*REQUIRED WORK*
Rewrite the listing below, changing each "dropdown" to "drop-down list" and leaving the rest untouched.

*RECORDED DATA*
——

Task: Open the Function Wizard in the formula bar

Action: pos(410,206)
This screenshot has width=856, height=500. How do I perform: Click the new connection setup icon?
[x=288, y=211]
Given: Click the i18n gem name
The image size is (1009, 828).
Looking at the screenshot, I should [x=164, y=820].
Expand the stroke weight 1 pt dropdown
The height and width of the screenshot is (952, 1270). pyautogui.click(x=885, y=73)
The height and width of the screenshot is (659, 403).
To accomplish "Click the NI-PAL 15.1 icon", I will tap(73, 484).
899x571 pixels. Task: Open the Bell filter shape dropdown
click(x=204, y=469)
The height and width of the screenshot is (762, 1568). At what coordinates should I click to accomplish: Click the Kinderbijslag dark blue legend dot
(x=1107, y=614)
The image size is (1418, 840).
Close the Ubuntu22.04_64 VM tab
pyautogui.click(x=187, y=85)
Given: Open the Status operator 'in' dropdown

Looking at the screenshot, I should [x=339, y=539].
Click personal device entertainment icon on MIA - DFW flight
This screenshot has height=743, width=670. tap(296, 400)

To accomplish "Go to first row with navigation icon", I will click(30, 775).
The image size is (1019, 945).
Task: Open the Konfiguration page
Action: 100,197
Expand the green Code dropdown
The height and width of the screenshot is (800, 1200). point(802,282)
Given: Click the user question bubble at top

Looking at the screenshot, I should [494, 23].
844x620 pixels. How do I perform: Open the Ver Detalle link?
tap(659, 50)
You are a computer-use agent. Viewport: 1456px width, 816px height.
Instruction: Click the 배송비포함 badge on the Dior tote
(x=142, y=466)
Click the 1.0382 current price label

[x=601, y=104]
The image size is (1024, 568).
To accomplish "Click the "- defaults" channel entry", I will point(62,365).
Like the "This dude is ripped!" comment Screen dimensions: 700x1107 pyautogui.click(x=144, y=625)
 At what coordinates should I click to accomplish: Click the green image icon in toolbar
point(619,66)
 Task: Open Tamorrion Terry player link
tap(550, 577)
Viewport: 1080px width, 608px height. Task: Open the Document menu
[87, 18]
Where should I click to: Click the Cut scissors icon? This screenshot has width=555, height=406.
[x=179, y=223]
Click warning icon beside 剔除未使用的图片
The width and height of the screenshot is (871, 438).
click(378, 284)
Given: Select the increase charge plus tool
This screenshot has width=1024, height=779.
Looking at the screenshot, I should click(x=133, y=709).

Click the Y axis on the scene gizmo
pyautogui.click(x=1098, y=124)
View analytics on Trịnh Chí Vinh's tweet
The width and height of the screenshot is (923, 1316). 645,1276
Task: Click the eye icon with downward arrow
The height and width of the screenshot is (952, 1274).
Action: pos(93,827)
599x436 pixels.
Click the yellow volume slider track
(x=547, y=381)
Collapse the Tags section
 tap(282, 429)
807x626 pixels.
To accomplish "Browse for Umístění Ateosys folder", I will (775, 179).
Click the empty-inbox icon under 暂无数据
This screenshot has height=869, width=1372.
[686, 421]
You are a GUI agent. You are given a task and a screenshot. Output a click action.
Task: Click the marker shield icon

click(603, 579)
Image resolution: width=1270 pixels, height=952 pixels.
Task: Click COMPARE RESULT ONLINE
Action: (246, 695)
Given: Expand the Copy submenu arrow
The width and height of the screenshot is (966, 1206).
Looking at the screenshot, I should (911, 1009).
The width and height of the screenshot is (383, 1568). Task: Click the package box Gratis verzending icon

——

*REPLY TO THE TASK*
Task: Open the Function Wizard in the formula bar

Action: pos(410,206)
This screenshot has width=856, height=500. How do I perform: Click the new connection setup icon?
[x=288, y=211]
Given: Click the i18n gem name
The image size is (1009, 828).
Looking at the screenshot, I should [x=164, y=820].
Expand the stroke weight 1 pt drop-down list
The height and width of the screenshot is (952, 1270). pyautogui.click(x=885, y=73)
The height and width of the screenshot is (659, 403).
To accomplish "Click the NI-PAL 15.1 icon", I will tap(73, 484).
899x571 pixels. Task: Open the Bell filter shape drop-down list
click(x=204, y=469)
The height and width of the screenshot is (762, 1568). At what coordinates should I click to accomplish: Click the Kinderbijslag dark blue legend dot
(x=1107, y=614)
The image size is (1418, 840).
Close the Ubuntu22.04_64 VM tab
pyautogui.click(x=187, y=85)
Given: Open the Status operator 'in' drop-down list

Looking at the screenshot, I should [x=339, y=539].
Click personal device entertainment icon on MIA - DFW flight
This screenshot has height=743, width=670. tap(296, 400)

To accomplish "Go to first row with navigation icon", I will click(30, 775).
The image size is (1019, 945).
Task: Open the Konfiguration page
Action: 100,197
Expand the green Code drop-down list
The height and width of the screenshot is (800, 1200). point(802,282)
Given: Click the user question bubble at top

Looking at the screenshot, I should [494, 23].
844x620 pixels. How do I perform: Open the Ver Detalle link?
tap(659, 50)
You are a computer-use agent. Viewport: 1456px width, 816px height.
Instruction: Click the 배송비포함 badge on the Dior tote
(x=142, y=466)
Click the 1.0382 current price label

[x=601, y=104]
The image size is (1024, 568).
To accomplish "Click the "- defaults" channel entry", I will point(62,365).
Like the "This dude is ripped!" comment Screen dimensions: 700x1107 pyautogui.click(x=144, y=625)
 At what coordinates should I click to accomplish: Click the green image icon in toolbar
point(619,66)
 Task: Open Tamorrion Terry player link
tap(550, 577)
Viewport: 1080px width, 608px height. Task: Open the Document menu
[87, 18]
Where should I click to: Click the Cut scissors icon? This screenshot has width=555, height=406.
[x=179, y=223]
Click warning icon beside 剔除未使用的图片
The width and height of the screenshot is (871, 438).
click(378, 284)
Given: Select the increase charge plus tool
This screenshot has width=1024, height=779.
Looking at the screenshot, I should click(x=133, y=709).

Click the Y axis on the scene gizmo
pyautogui.click(x=1098, y=124)
View analytics on Trịnh Chí Vinh's tweet
The width and height of the screenshot is (923, 1316). 645,1276
Task: Click the eye icon with downward arrow
The height and width of the screenshot is (952, 1274).
Action: pos(93,827)
599x436 pixels.
Click the yellow volume slider track
(x=547, y=381)
Collapse the Tags section
 tap(282, 429)
807x626 pixels.
To accomplish "Browse for Umístění Ateosys folder", I will (775, 179).
Click the empty-inbox icon under 暂无数据
This screenshot has height=869, width=1372.
[686, 421]
You are a GUI agent. You are given a task and a screenshot. Output a click action.
Task: Click the marker shield icon

click(603, 579)
Image resolution: width=1270 pixels, height=952 pixels.
Task: Click COMPARE RESULT ONLINE
Action: (246, 695)
Given: Expand the Copy submenu arrow
The width and height of the screenshot is (966, 1206).
Looking at the screenshot, I should (911, 1009).
The width and height of the screenshot is (383, 1568). Task: Click the package box Gratis verzending icon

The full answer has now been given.